Exercise instructions: Select each line of the records below that contains the string "header", matching case exactly.
[START]
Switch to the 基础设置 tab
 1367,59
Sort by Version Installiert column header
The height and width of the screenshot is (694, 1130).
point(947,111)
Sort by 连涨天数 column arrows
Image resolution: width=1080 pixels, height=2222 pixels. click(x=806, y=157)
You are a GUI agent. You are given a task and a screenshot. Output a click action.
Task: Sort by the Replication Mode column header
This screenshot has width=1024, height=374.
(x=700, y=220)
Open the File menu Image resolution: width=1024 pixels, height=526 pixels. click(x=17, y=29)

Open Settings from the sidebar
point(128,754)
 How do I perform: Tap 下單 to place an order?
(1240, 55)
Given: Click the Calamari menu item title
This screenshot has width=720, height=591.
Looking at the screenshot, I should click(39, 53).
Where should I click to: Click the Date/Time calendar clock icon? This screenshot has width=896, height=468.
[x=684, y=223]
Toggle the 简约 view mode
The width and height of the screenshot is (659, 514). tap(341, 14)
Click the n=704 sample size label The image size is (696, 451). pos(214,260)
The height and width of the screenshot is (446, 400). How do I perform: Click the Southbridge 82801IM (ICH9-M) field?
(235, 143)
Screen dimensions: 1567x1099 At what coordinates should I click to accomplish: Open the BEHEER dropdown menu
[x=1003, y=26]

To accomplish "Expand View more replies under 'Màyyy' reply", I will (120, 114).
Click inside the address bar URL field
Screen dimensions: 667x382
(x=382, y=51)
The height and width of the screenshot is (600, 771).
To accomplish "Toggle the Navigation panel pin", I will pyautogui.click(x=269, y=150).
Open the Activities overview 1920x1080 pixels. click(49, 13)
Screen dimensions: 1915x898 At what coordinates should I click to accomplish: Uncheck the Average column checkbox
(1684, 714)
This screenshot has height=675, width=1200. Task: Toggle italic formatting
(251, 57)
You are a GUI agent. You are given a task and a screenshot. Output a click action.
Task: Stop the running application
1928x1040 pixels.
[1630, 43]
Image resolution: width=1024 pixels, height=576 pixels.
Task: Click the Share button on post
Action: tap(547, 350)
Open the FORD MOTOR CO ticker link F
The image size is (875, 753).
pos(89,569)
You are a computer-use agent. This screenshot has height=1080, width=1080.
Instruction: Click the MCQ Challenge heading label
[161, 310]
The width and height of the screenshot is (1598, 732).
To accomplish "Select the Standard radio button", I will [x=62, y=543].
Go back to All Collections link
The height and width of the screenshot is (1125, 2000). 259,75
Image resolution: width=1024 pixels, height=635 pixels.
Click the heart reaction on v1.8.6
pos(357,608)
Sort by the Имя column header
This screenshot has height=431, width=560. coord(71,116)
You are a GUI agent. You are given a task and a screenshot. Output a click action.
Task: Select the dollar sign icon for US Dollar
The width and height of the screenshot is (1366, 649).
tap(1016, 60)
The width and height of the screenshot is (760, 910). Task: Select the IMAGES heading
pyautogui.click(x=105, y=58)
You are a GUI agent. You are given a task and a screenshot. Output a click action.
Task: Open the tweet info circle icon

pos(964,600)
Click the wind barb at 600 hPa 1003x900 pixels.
[END]
Answer to this task:
Sort by Version Installiert column header
Task: Sort by the Replication Mode column header
Sort by the Имя column header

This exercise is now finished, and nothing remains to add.